Gérald Papy

« La gauche est exposée à des défis sans précédent en Europe »

Gérald Papy Rédacteur en chef adjoint

La démission de Matteo Renzi clôt une expérience quand celle de Manuel Valls est censée en inaugurer une autre. Ils font cependant face au même constat d’échec : la difficulté de plus en plus grande pour la gauche de gouverner au temps de la mondialisation et du triomphe des réseaux sociaux.

Le président du Conseil italien promettait de moderniser en 1 000 jours une Italie engoncée dans ses conservatismes. Le rêve du Rottamatore (le démolisseur) s’est fracassé sur ses ambitions un peu trop autocratiques. Avec, dans le rôle d’empêcheur de réformer, le Mouvement 5 étoiles de Beppe Grillo, meilleur défenseur d’un système qu’il n’a cessé de vitupérer. Matteo Renzi n’a pas pris suffisamment de temps pour convaincre, y compris dans son propre camp. Manuel Valls est confronté à la même réalité : un parti leader profondément divisé par l’exercice du pouvoir et, au-delà, une gauche éparpillée à travers ses différents courants. On comprend que, candidat à la présidentielle de 2017, il veuille  » faire gagner tout ce qui nous rassemble « . Mais sa conversion à  » la conciliation et à la réconciliation  » n’apparaîtra-t-elle pas tardive, opportuniste et, du coup, factice ?

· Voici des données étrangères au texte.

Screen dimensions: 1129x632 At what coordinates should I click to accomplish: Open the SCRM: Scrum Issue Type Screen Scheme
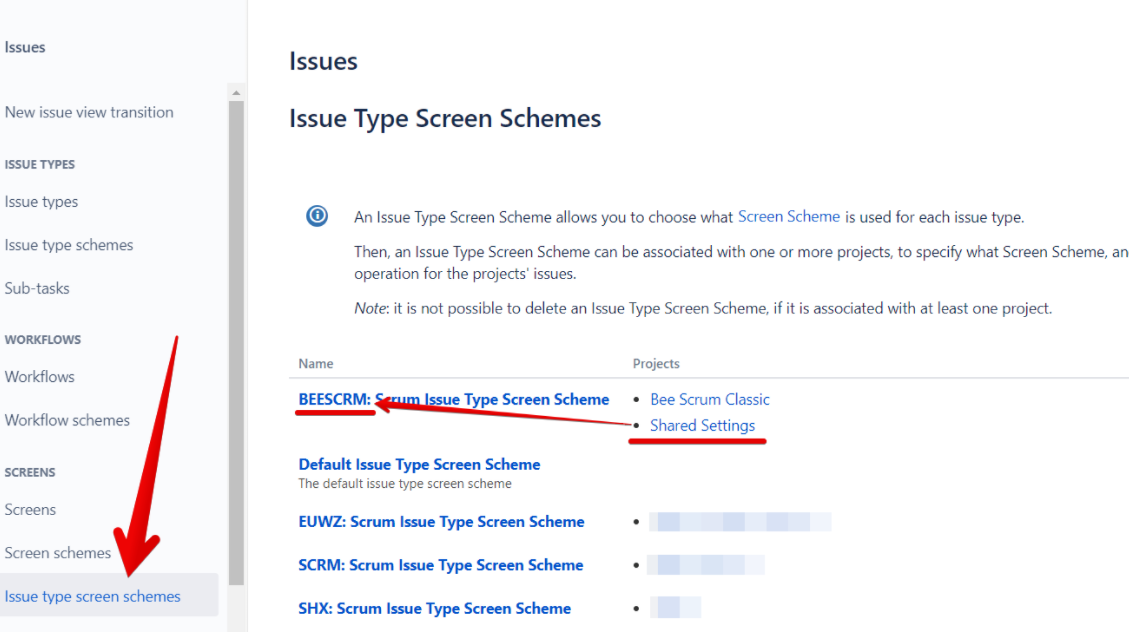tap(440, 564)
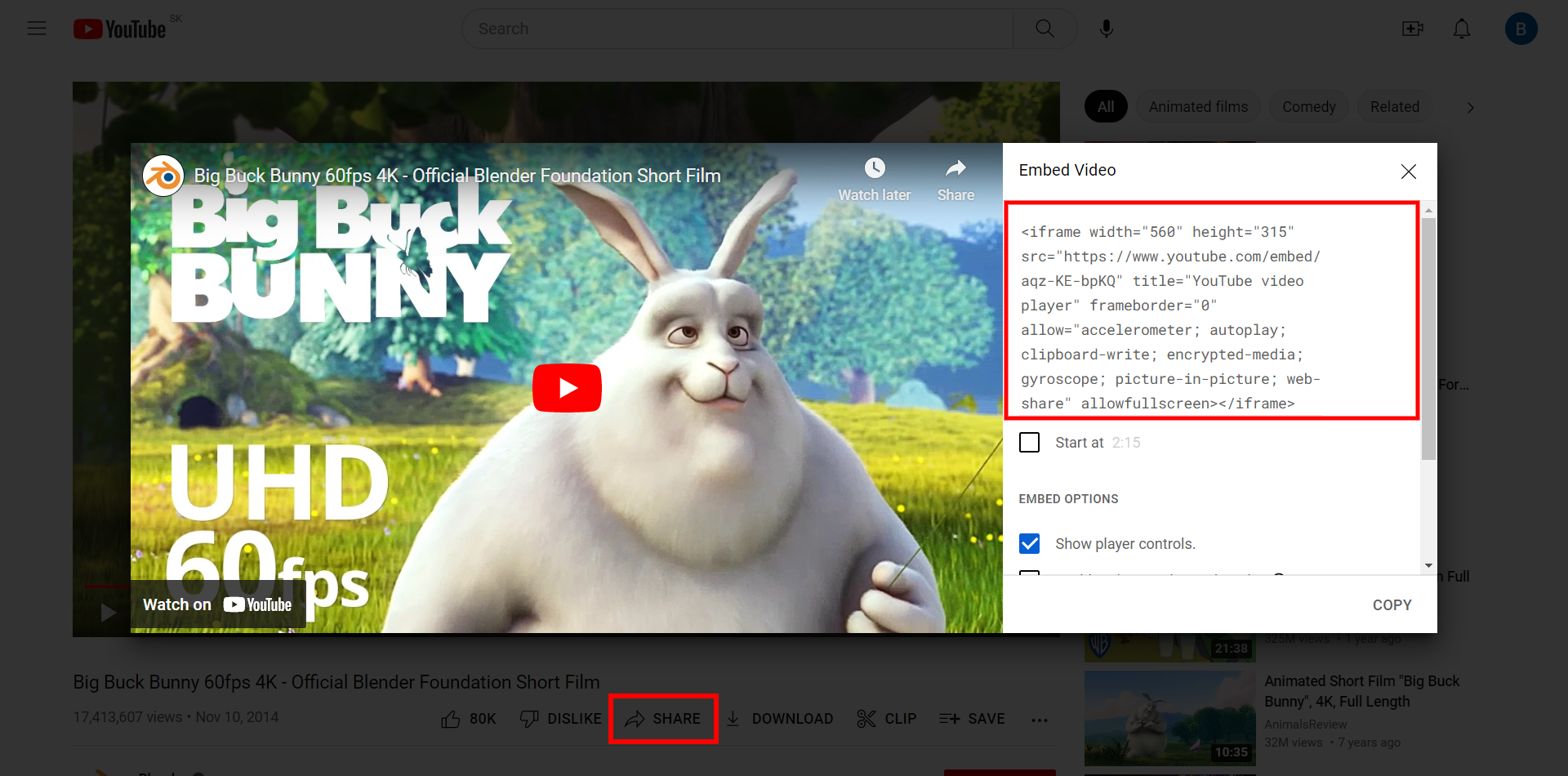The height and width of the screenshot is (776, 1568).
Task: Click the COPY button
Action: [x=1392, y=605]
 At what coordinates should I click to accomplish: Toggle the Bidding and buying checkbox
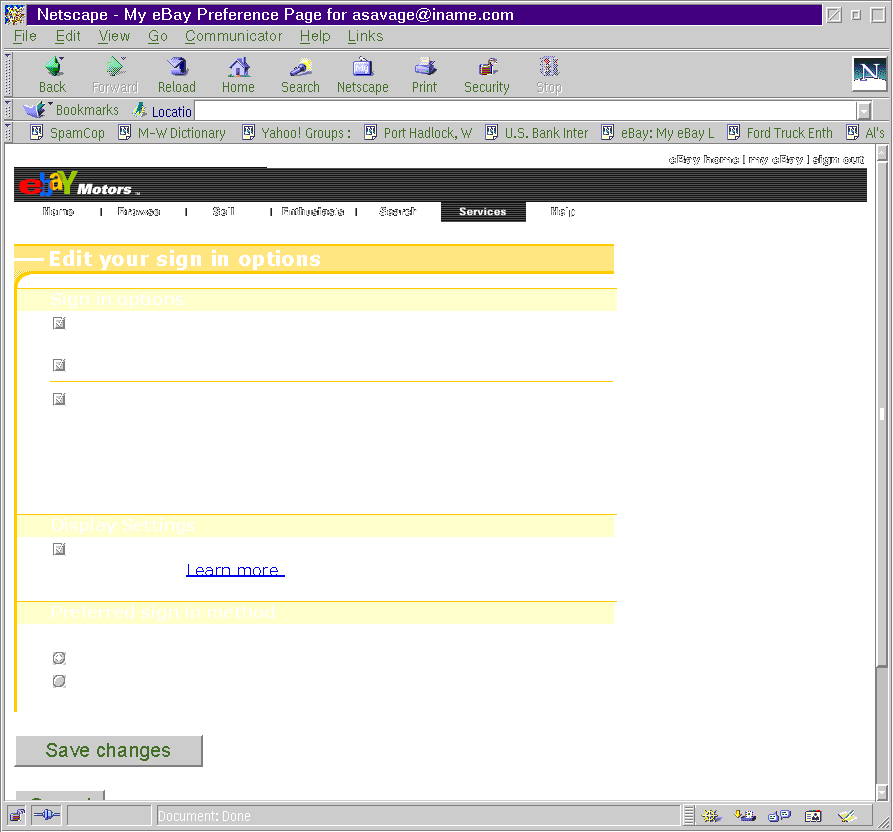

A sa décharge, la gauche est exposée à des défis sans précédent en Europe. L’émergence d' » ennemis de l’intérieur  » djihadistes, confirmée par les attentats de Paris et de Bruxelles, met à mal sa croyance dans les vertus du multiculturalisme. L’immigration inhabituelle de ces derniers mois teste la puissance de son inclination naturelle à la solidarité. Surtout, la mondialisation économique éloigne la gauche, elle qui ne s’en est jamais défiée, des nouveaux exclus que l’innovation, inévitablement, produit. Autant de facteurs de fragilisation qui viennent se greffer sur un contexte sociétal a priori rétif aux aspirations de gauche, ce  » monstre doux  » que le linguiste italien Raffaele Simone avait identifié dès 2010.  » L’incitation à l’amusement et à la consommation, la « carnavalisation » de la vie quotidienne entretiennent un climat qui favorise la droitisation « , rappelle au Vif/L’Express l’auteur de Si la démocratie fait faillite

Selon le constat du sociologue François Dubet (dans La Préférence pour l’inégalité),  » la politique de l’égalité (ou des inégalités les plus « justes » possibles) exige qu’une solidarité élémentaire lui préexiste, c’est-à-dire un sentiment de vivre dans le même monde social « . Or, force est de constater qu’avec l’accroissement des distorsions de revenus et l’entre-soi conforté par les réseaux sociaux, cette idée s’étiole. Le défi de la gauche s’en trouve d’autant plus compliqué. Entre une aile centriste, qui duplique peu ou prou les solutions de la droite et réduit l’offre politique, et une aile populiste, qui fonde son programme sur des chimères et est vouée à frustrer ses électeurs, il est urgent de retrouver le chemin d’une gauche réformiste qui, tout en reconnaissant la réalité de la mondialisation, s’attelle à l’amender au nom de ses valeurs. Pour l’heure, c’est, à vrai dire, plus du côté de Paul Magnette (et de sa – un brin pompeuse – déclaration de Namur) que du côté de Manuel Valls qu’on la voit poindre. Mais qui sait…

En tout cas, si une droite forte est le meilleur gage de confinement de l’extrême droite, une gauche audacieuse est tout aussi indispensable à la vivacité de la démocratie, meilleur antidote à d’autres populismes.